上記のような理由で見た目の美しさが損なわれると、インプラントを入れたことを後悔してしまう可能性は高いでしょう。

1-5.上顎洞にインプラントが入り込んだ

上あごの骨の上方には「上顎洞(じょうがくどう)」と呼ばれる空洞があります。まれにインプラント体が、上顎洞の骨や粘膜を突き抜け上顎洞に達する場合があります。上顎洞にインプラント体が入ると炎症が起こり、蓄膿症や副鼻腔炎などのリスクが生じます

 

治療法によってはインプラント体などを意図的に上顎洞に入れるケースもありますが、影響が出ないよう配慮して行うため、安全性は高いといえます。しかし、リスクはゼロではないため、メリット・デメリットをよく理解して治療を受けましょう。

> [作成内容] 上の文書の一節から、「上あごの骨の上方には「上顎洞」に始まり「理解して治療を受けましょう。」に至るまでの部分を、一字も変えずに書き写してください。

> [記録一覧]

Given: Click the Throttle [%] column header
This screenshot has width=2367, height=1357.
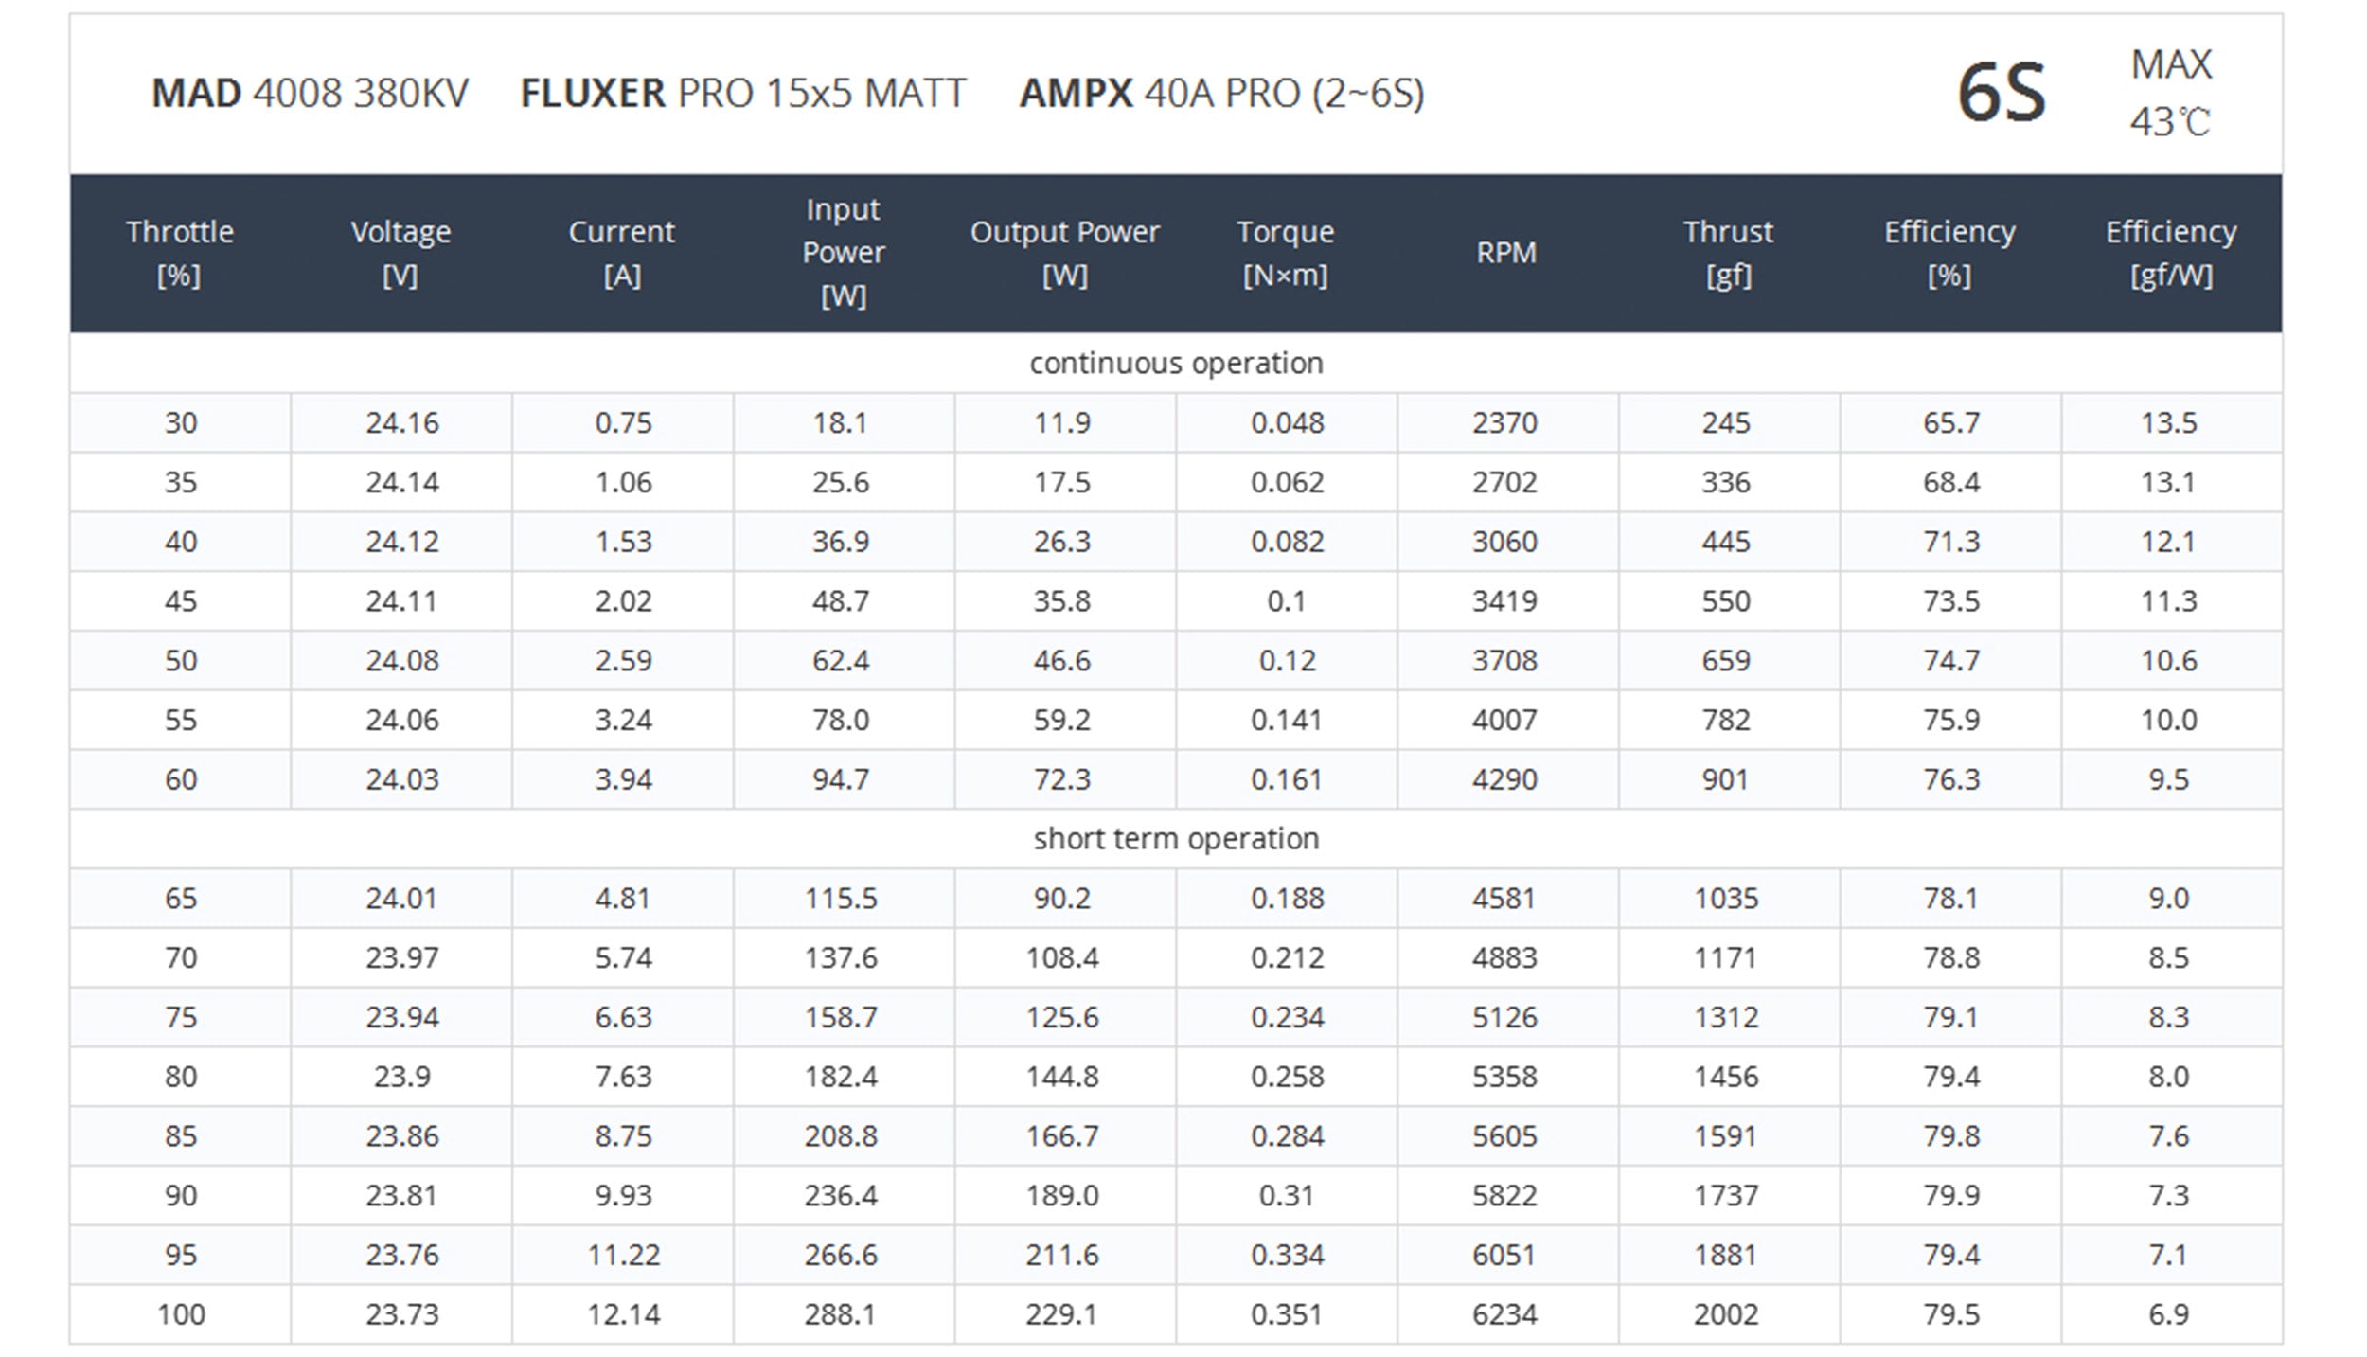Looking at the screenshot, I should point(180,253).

--

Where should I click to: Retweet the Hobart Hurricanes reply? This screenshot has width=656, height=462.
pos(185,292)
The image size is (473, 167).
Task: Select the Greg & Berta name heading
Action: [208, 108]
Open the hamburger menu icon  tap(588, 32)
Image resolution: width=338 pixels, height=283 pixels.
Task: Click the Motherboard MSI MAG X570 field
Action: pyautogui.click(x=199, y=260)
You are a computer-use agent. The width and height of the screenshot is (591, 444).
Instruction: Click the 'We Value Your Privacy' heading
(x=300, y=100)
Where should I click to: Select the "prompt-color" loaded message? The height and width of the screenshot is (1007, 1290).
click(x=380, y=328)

> [出力結果]
上あごの骨の上方には「上顎洞(じょうがくどう)」と呼ばれる空洞があります。まれにインプラント体が、上顎洞の骨や粘膜を突き抜け上顎洞に達する場合があります。上顎洞にインプラント体が入ると炎症が起こり、蓄膿症や副鼻腔炎などのリスクが生じます

 

治療法によってはインプラント体などを意図的に上顎洞に入れるケースもありますが、影響が出ないよう配慮して行うため、安全性は高いといえます。しかし、リスクはゼロではないため、メリット・デメリットをよく理解して治療を受けましょう。